In the 75 years since Hiroshima, nuclear testing killed untold thousands

A mushroom cloud rises over Enewetak Atoll in the Marshall Islands after the first U.S. test of a full-scale thermonuclear device on Nov. 1, 1952. (Los Alamos National Laboratory/AP) (uncredited/AP)

On Aug. 6, 1945, the United States dropped an atomic bomb on Hiroshima that obliterated much of the city and sent a mushroom cloud tens of thousands of feet into the air. After 75 years, it continues to cast a shadow over world affairs.

The bombing of Nagasaki three days later was the second and final time the atomic bomb saw use in war. On Aug. 15, Japan announced its surrender.

The weapons caused unparalleled destruction, snuffing out more than 150,000 lives. But those were not the last people to die as a result of nuclear detonations.

In the decades since 1945, the United States, the Soviet Union and at least six other countries set off a total of more than 2,000 nuclear test explosions, which caused tens of thousands of deaths around the world, according to some estimates, along with displacement and environmental degradation that long remained secret and continue to affect communities today.

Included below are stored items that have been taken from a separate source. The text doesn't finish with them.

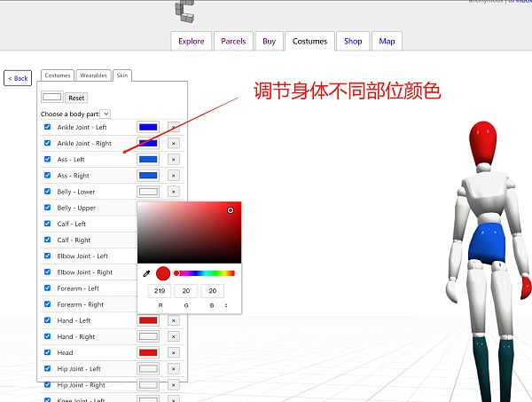This screenshot has width=532, height=402.
Task: Clear the Ass - Right color
Action: tap(173, 176)

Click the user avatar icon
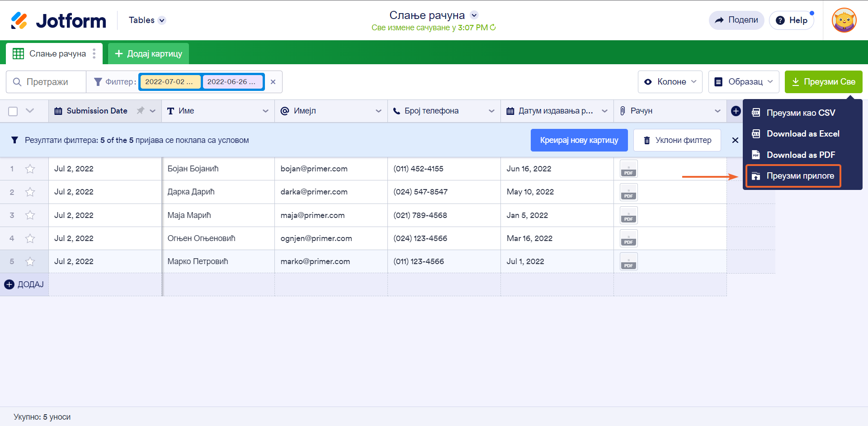tap(844, 20)
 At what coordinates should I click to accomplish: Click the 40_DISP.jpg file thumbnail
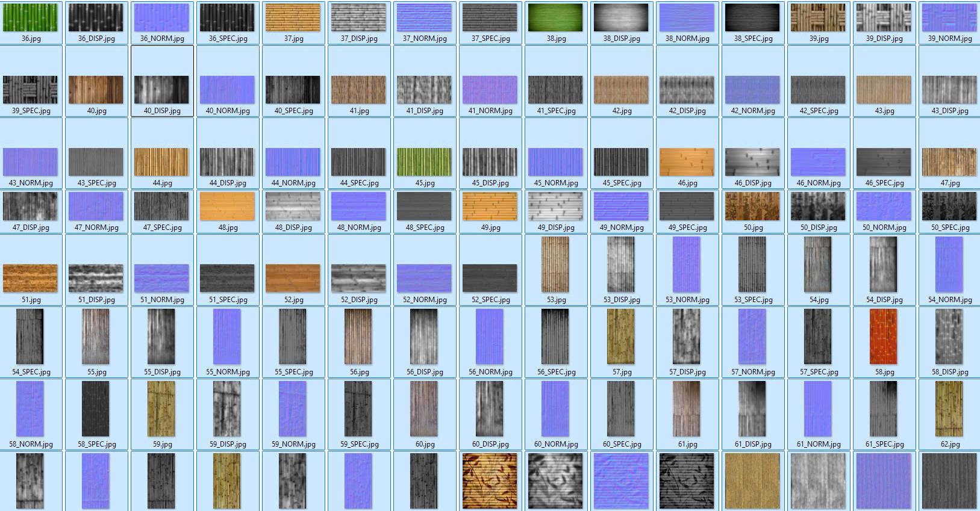pyautogui.click(x=161, y=90)
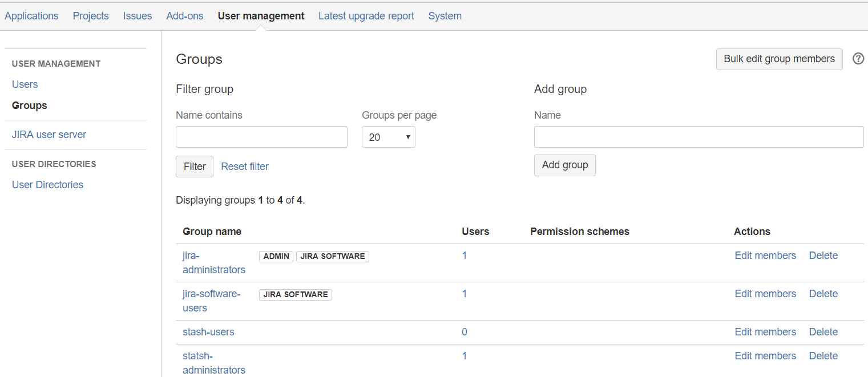Screen dimensions: 868x377
Task: Focus the Name contains filter field
Action: click(x=261, y=137)
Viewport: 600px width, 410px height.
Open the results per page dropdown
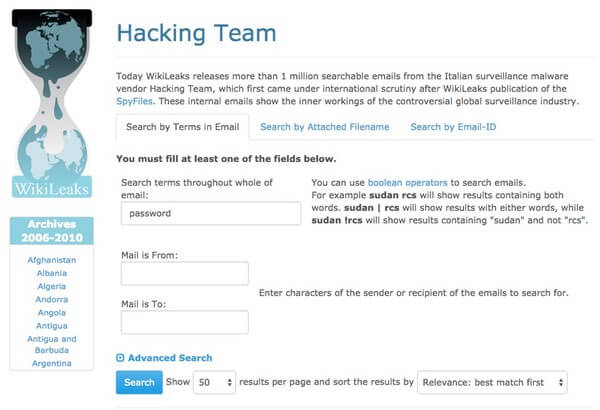[214, 382]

75 years of nuclear detonations

10,000 kilotons United States U.S.S.R. United Kingdom
2,000 China France India, Pakistan, North Korea, Unknown
10,000 kilotons    
2,000 United States
U.S.S.R. United Kingdom
China France
India, Pakistan, North Korea, Unknown

During World War II, the Soviets began spying on U.S. nuclear efforts and, after the war, a nuclear arms race took shape.

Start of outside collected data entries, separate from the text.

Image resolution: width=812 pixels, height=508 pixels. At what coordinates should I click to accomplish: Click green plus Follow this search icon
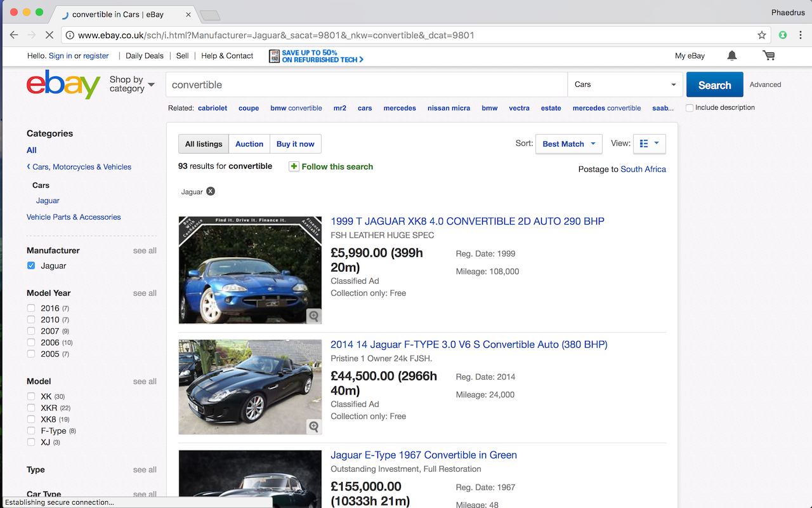coord(294,166)
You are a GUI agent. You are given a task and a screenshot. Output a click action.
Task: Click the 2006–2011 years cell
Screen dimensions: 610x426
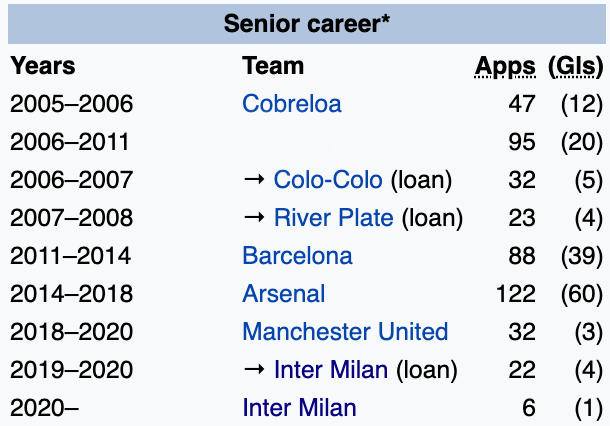[x=70, y=142]
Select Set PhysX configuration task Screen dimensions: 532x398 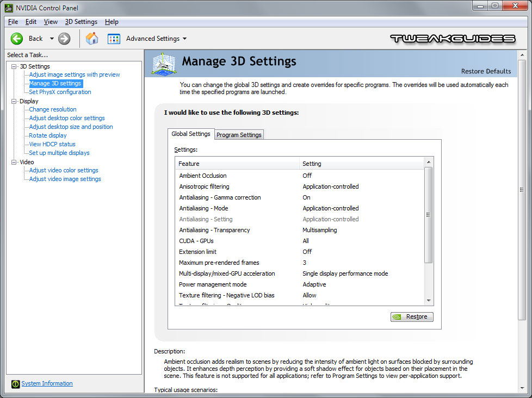(60, 92)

The competition to develop stronger nuclear devices took a human toll. Both governments subjected people at home and abroad to high radiation levels, sometimes with indifference. “Scientists in the 1950s were certainly aware of risks” posed by tests, said Jacob Hamblin, an Oregon State University researcher. “Military demands — not necessarily in wartime — provided a justification for exposing large numbers of people, often under a veil of secrecy.”

No country has conducted more nuclear tests than the United States, which set off its first atomic bomb, in a test code-named Trinity, in New Mexico several weeks before Hiroshima. The barrage of tests that followed wrought a trail of destruction that stretched across continents and decades.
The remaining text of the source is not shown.